DATA UNDER STUDY:
=== Section Start ===

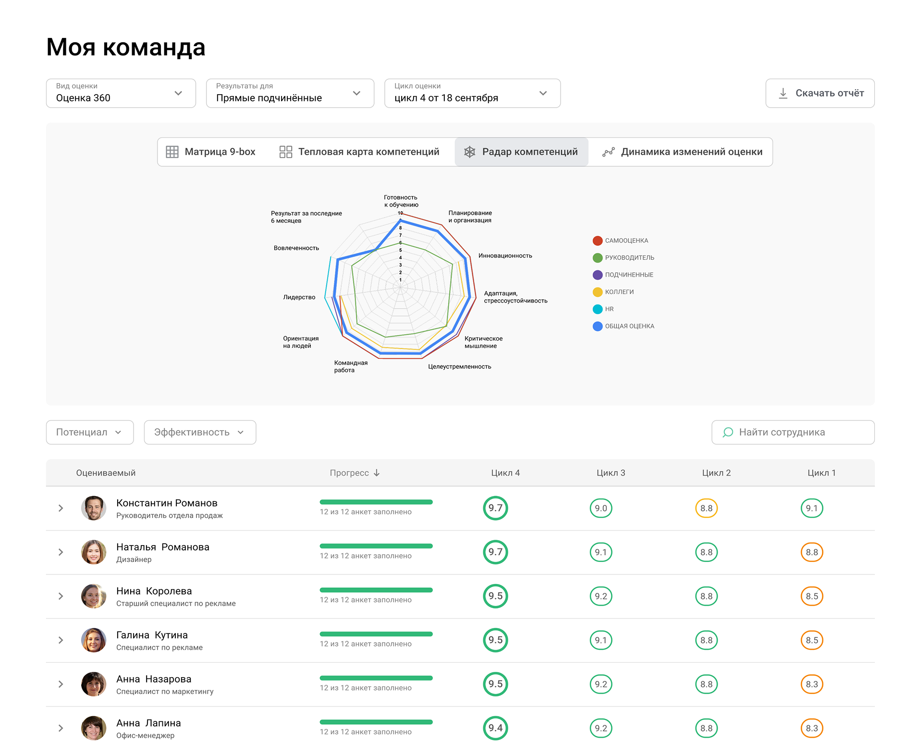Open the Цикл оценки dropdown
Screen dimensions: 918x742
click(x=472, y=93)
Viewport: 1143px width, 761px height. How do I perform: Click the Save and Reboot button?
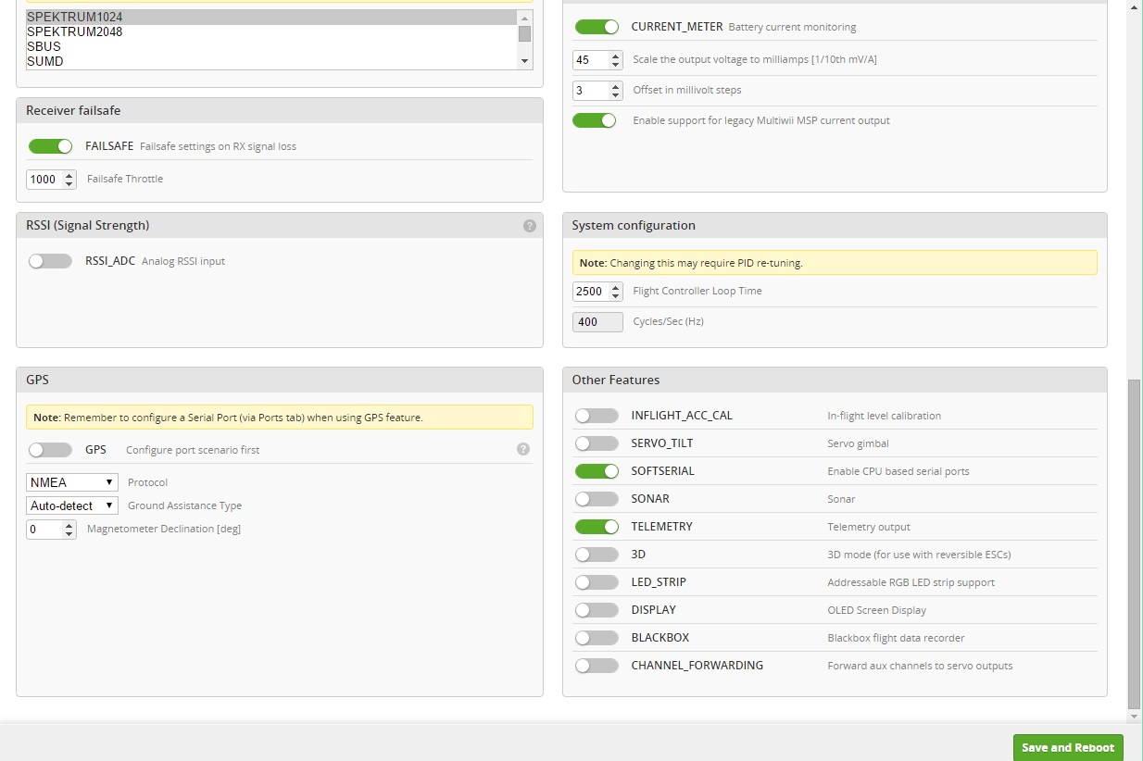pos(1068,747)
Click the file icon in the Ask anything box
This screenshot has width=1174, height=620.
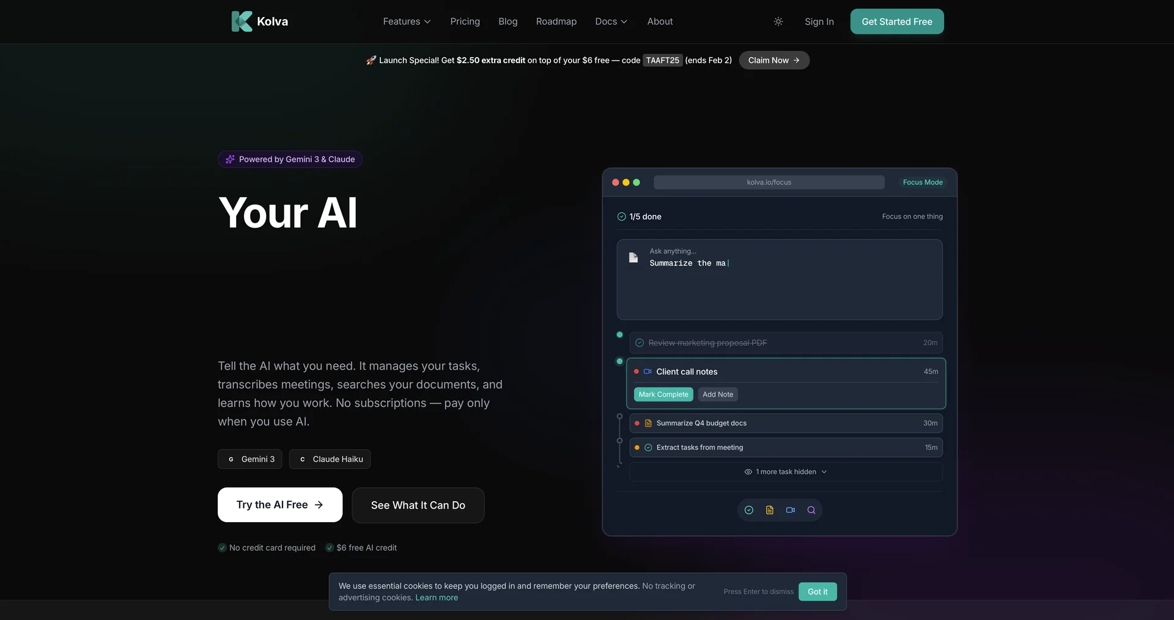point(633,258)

=== Section End ===

PROBLEM STATEMENT:
The answer consists solely of the lines from the one holding "Viewport: 1143px width, 761px" through the final line of the records, both ends included, each duplicated exactly. Leave images out.

REPLY:
Viewport: 1143px width, 761px height. How do I perform: Click the Save and Reboot button?
pos(1068,747)
Click the file icon in the Ask anything box
This screenshot has width=1174, height=620.
point(633,258)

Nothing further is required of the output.